Mechanistic Interfacial Electrochemical Characteristics of Graphene Enhanced Optimized Lead Acid Battery Cathode

Abstract

Graphene additives have been rightly used in enhancing the capacity and cyclic performance of lead acid battery. However, the fundamental mechanisms of the enhancements in terms of electrochemical characteristics is still unclear. This study focuses on the mechanistic understanding of graphene enhancements within the interphase of the lead acid battery positive electrode in terms of charge transfer resistance and double layer capacitance on adding three graphene additives of pristine graphene, reduced graphene and graphene oxide.

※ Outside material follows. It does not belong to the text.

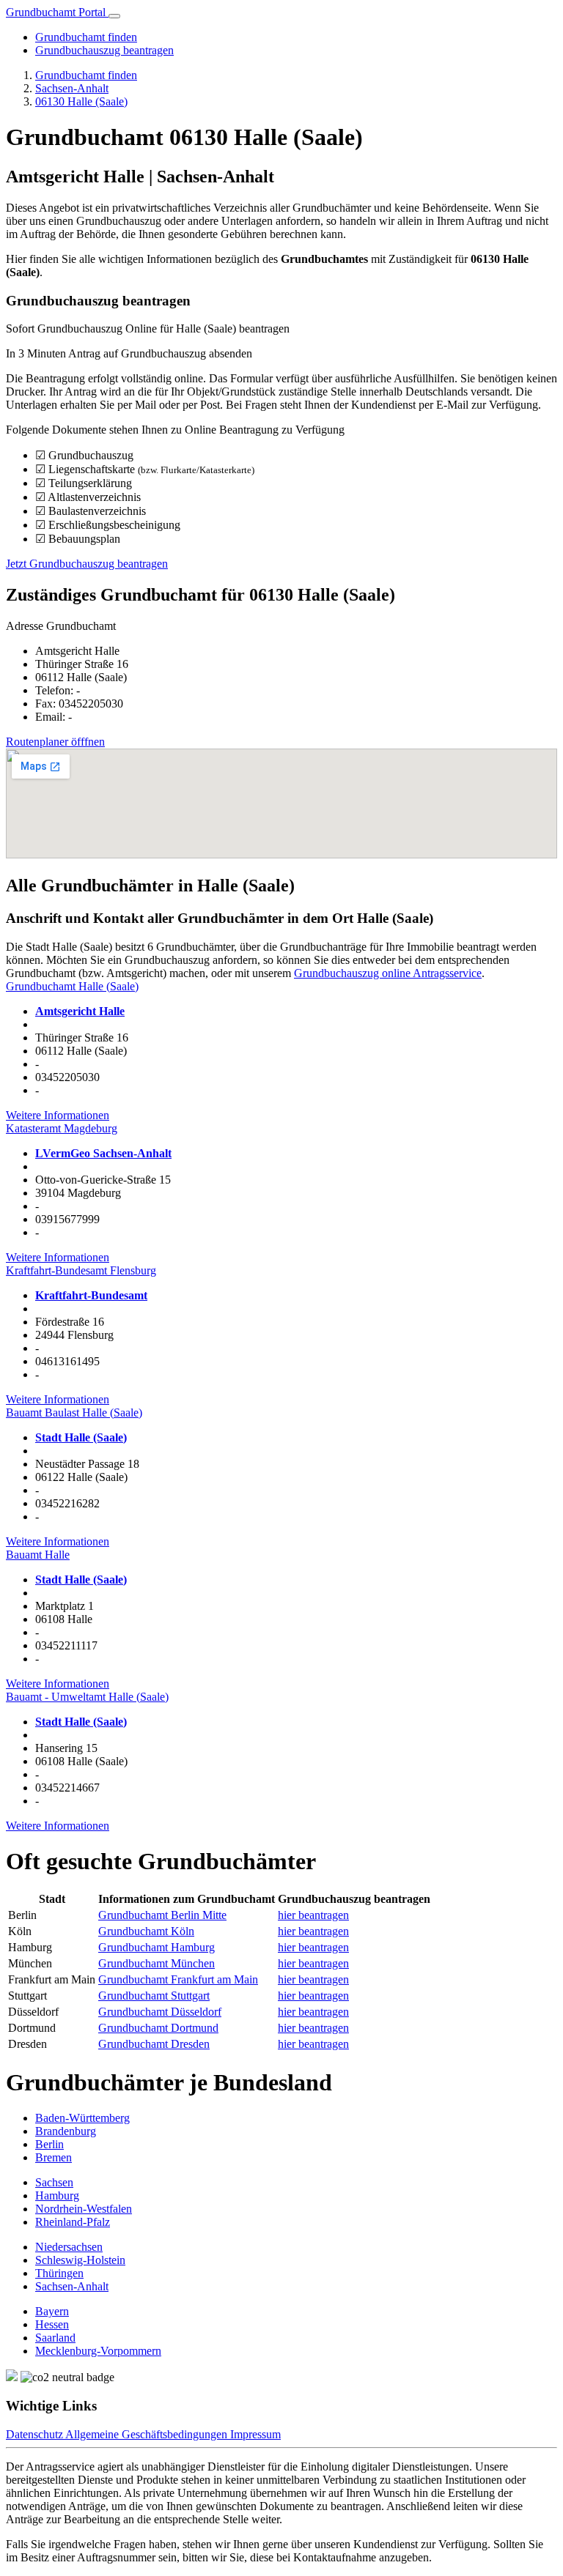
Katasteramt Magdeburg (61, 1128)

Reaction kinetics is greatly enhanced by reduced charge transfer resistance and high electroactive surface area (Rct) which ensures fast desorption of ions at the agglomerate interphase. Significant reduction in Rct of reduced graphene optimized samples was resulted from its larger size due to agglomeration. Electrochemical double layer capacitance or surface charge capabilities enhances discharge performance. Optimized samples had lower charge transfer resistances and were marked by increased peak current values indicating increased faradaic and non-faradaic pseudo-capacitive processes. GO, CCG and GX within the electrode interphase has the capability to store charges in the presence of H+/OH- ions. The double layer capacitances of the graphene electrodes were higher at maximum charge partly due to agglomeration in the CCG, and similarly with GX which has a higher conductivity.